WORK TO DO:
Can you copy the data below word for word, with the pictures left out?

☆ ☆ ☆ ☆

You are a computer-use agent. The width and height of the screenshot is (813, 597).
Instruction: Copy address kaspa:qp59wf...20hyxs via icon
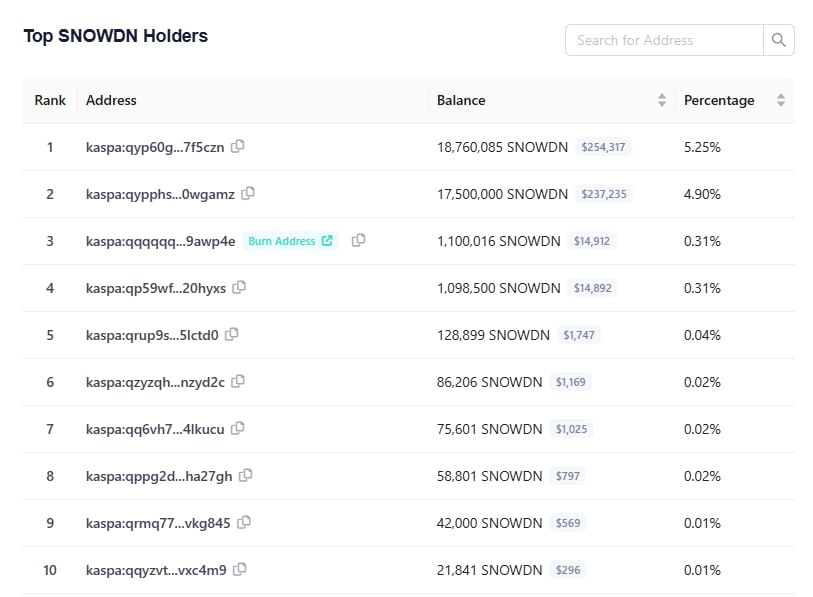pyautogui.click(x=239, y=287)
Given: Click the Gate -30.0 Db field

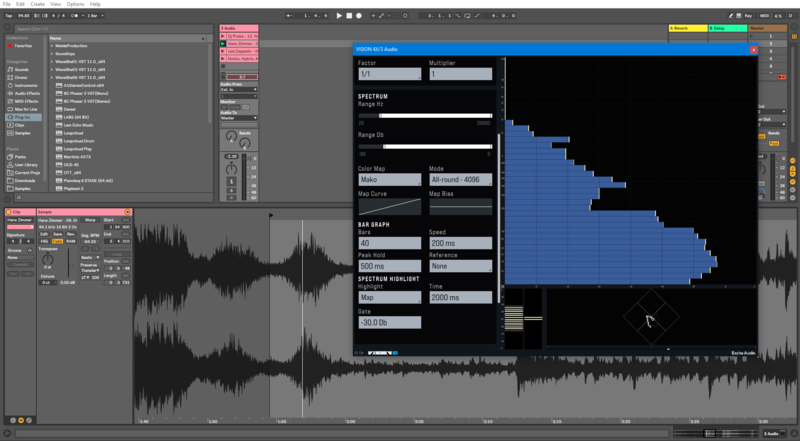Looking at the screenshot, I should (389, 322).

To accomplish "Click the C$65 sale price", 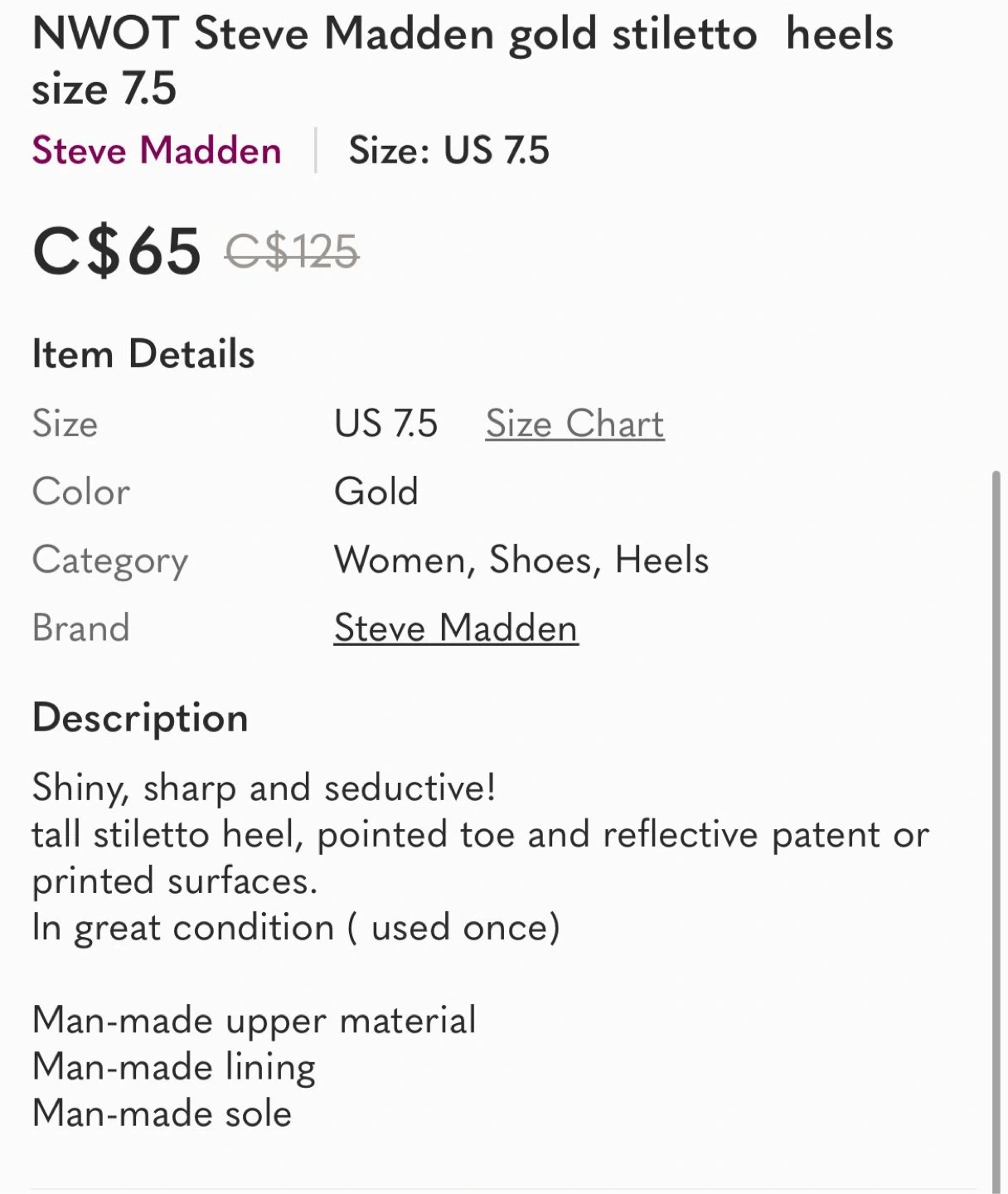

☆ ☆ ☆ ☆

THE OUTPUT:
You are a computer-use agent. The width and height of the screenshot is (813, 597).
Instruction: Copy address kaspa:qp59wf...20hyxs via icon
pyautogui.click(x=239, y=287)
Given: Click the Gate -30.0 Db field

Looking at the screenshot, I should (389, 322).

To accomplish "Click the C$65 sale price", 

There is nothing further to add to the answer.